[TASK OBJECTIVE]: Across the entries that follow, work out the number of lines containing the string "list", and state it alone.

[Saved entries]:

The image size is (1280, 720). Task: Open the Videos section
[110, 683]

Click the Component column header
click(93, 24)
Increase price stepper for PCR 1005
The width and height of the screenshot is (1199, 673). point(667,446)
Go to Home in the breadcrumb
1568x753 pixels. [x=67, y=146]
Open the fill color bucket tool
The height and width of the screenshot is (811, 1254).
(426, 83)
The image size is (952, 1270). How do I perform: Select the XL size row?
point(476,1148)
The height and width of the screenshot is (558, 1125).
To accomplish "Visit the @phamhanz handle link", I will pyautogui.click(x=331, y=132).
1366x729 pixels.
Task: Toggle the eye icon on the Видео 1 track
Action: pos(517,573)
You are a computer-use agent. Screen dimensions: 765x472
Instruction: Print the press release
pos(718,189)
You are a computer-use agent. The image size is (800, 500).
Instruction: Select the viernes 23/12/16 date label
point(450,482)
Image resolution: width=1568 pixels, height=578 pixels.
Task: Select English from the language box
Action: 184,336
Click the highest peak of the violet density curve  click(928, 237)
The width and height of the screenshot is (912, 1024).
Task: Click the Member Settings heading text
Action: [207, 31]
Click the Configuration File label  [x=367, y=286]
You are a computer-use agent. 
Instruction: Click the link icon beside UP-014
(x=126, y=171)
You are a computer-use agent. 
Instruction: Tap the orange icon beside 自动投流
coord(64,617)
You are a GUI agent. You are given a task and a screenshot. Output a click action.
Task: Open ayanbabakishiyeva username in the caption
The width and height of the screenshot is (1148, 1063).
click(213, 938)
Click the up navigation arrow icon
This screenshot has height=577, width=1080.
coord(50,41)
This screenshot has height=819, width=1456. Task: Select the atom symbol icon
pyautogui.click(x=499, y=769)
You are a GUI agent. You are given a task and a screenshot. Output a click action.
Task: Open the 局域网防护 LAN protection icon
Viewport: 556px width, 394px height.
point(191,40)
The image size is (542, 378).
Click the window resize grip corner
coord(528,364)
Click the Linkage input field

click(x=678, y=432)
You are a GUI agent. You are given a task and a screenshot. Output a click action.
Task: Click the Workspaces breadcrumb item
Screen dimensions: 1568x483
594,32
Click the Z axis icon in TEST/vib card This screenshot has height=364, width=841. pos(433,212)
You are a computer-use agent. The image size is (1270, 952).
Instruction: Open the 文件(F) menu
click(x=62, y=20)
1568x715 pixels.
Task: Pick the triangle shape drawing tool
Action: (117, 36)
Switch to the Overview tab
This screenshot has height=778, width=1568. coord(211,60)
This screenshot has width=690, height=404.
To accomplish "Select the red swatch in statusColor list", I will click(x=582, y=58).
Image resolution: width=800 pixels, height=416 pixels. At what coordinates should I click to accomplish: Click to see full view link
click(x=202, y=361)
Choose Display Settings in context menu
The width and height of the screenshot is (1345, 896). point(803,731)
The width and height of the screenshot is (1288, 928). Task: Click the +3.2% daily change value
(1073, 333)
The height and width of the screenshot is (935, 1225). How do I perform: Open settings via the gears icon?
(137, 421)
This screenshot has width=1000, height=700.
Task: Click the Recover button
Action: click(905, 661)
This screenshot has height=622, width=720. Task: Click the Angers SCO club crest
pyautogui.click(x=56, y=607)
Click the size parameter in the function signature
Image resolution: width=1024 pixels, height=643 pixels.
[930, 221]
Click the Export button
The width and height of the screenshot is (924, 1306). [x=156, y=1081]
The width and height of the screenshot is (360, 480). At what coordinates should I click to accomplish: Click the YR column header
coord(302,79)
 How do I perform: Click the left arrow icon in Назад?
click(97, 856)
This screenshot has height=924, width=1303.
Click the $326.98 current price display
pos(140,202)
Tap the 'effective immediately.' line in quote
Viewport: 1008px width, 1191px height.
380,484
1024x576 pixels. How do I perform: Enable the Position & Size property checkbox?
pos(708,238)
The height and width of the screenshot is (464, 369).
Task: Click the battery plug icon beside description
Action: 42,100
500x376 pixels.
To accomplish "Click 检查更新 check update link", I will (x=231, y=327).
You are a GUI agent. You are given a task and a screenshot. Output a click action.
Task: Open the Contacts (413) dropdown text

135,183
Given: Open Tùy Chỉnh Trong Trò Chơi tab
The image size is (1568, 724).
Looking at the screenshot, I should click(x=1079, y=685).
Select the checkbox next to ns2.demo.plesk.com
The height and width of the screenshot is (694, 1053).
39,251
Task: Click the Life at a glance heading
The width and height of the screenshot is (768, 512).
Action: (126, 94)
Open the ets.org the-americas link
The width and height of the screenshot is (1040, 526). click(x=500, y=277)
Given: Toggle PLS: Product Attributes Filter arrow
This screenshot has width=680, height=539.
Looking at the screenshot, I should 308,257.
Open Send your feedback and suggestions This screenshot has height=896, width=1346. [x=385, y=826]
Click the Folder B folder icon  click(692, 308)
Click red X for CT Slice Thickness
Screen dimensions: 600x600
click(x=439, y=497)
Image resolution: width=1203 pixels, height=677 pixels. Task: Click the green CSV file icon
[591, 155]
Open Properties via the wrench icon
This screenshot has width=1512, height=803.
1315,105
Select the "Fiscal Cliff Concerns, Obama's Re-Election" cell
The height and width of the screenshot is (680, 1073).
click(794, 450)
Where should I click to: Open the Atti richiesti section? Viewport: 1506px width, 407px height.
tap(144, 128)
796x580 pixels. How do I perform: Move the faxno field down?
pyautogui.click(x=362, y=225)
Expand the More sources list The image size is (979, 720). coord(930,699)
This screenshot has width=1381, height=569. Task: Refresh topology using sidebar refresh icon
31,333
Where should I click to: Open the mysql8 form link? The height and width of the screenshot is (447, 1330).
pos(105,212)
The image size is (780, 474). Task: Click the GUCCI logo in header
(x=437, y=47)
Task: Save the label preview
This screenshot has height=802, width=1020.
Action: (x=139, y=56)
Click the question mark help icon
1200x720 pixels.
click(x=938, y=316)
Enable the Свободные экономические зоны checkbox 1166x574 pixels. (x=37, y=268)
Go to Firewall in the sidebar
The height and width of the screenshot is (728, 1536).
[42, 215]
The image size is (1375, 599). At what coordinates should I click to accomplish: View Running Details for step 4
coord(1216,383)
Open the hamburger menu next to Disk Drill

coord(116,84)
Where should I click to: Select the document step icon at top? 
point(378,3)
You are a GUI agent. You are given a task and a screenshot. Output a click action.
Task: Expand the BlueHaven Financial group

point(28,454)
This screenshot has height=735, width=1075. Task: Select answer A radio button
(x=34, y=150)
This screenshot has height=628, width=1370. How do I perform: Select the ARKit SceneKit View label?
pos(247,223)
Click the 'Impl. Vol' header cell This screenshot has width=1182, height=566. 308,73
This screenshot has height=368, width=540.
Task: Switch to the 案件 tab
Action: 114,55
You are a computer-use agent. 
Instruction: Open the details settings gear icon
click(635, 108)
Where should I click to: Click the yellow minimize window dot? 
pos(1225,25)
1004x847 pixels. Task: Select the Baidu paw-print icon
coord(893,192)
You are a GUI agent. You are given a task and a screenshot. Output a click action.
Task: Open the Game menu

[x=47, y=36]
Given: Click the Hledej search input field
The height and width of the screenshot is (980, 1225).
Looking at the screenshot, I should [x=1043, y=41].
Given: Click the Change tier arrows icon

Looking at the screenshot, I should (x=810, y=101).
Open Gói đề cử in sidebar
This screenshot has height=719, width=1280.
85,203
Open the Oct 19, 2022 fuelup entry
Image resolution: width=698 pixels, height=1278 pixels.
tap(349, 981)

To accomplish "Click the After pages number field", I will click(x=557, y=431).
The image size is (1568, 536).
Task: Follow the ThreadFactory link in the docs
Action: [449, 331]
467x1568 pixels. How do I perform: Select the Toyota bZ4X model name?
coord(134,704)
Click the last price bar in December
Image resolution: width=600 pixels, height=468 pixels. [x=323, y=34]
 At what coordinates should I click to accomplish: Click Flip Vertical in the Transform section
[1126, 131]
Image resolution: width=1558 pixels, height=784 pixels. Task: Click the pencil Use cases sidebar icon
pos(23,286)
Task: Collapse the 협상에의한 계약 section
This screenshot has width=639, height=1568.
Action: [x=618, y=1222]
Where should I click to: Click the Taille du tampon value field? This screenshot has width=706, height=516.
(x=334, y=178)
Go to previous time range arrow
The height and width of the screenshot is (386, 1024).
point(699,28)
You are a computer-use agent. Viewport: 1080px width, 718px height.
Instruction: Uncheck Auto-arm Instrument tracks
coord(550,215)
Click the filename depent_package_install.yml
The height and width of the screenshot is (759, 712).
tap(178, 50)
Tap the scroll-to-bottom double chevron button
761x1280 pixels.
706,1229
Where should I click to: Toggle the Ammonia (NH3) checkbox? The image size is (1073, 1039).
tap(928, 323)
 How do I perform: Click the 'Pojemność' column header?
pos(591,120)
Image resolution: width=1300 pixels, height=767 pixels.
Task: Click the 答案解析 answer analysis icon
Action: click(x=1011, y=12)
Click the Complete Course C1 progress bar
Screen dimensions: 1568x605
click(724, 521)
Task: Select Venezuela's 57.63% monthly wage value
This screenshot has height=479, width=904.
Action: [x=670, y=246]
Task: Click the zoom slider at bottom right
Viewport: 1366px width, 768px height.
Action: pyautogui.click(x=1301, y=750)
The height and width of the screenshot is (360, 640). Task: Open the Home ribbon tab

[PROBLEM SOLUTION]: 2